11 Nisan 2011 Pazartesi

Yuvarlanıp Gidiyoruz

 Yahu. Ne yapayım işte. Vizeler falan uğraşıyoruz. Bugün Olasılık ve İstatistik isimli dersin vizesine girdim, karaladım birşeyler çıktım. Yarın Algoritma ve Web Teknolojileri derslerinin vizeleri var. Algoritma-1'den kalmıştım ilk dönem, bu dönem de kalmam umarım.

 Şimdi işte çıkacağım dışarıya bi' sigara bi' ekmek alıp geleceğim. Cepte kaldı 20 lira. Para pul da yok anlayacağın. Para olmalıydı aslında şimdilerde. Ayın yedisinde 240 lira geçti elime. Aha bak bugün onbiri 20 lira kaldı diyorum. Nasıl oldu bu iş böyle? Bak. Zaten 75 lira içerideydim bu ay. Borç harç dağıttım önce bir. Sonrasını da süratle yedim. Yedim. Pek doğru olmuyor "yedim" lafı. Gerisini de süratla içtim. Şimdi oldu. Üç tane yeni roman aldım. Jack London-Demiyolu Serserileri, Ernest Hemingway-Silahalar Veda, Maksim Gorki-Benim Üniversitelerim. Bi' de geçenlerde okul kütüphanesinden Goriot Baba'yı almıştım, yeni aldığım kitaplarımı okuyamıyorum yani, belirli bir süre sonra, yani 15 gün içerisinde geri vermem gerekiyor Goriot'cuğumu. Onu okumaktayım o yüzden.
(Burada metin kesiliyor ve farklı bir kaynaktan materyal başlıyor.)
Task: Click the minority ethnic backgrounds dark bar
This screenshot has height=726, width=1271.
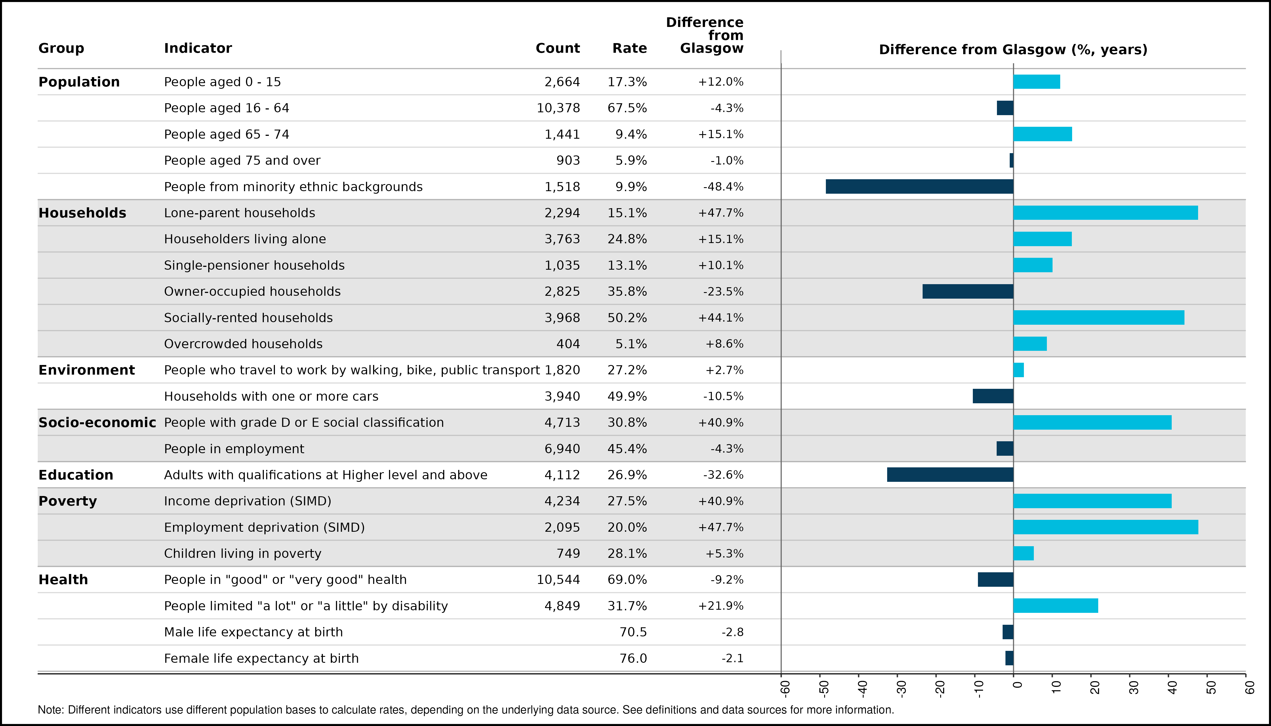Action: coord(919,186)
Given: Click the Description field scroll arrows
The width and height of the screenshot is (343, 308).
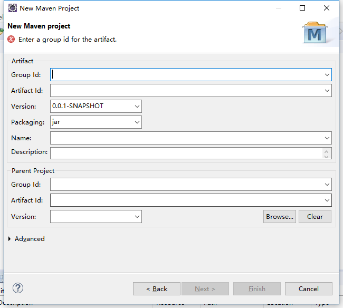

 Şu "Goriot" nasıl okunuyor? "Goryo" şeklinde mi? Sonundaki "t" harfini okumuyoruz sanırım. Fransızcam yok işte olsa sorun olmazdı. Ama Japonca'mı ilerlettim. Dattebayo!

 Ne diyordum. Şey. Para yok işte. Karı kız da yok anasını satayım. Güzel şeyler yok hayatımda. Rutin boktanlığıyla yaşıyorum hayatımı.

 Bak şimdi ders çalışmam lazım. Algoritma çalışmam lazım. Aşk Bitti çalıyor şimdi. Ezginin Günlüğü. Ayaklarım üşüyor şimdi. Burnum akıyor. Boğazlarım acıyor. Çivi çiviyi söker. Gidip sigara almam lazım şimdi. Gitmeden önce de ketıla tepeleme su doldurmam lazım. Makarna yaparım, ucuza doyurmam lazım karnımı.

 Demem o ki; yuvarlanıp gidiyoruz işte. Seni sormalı bilader sen ne yaptın?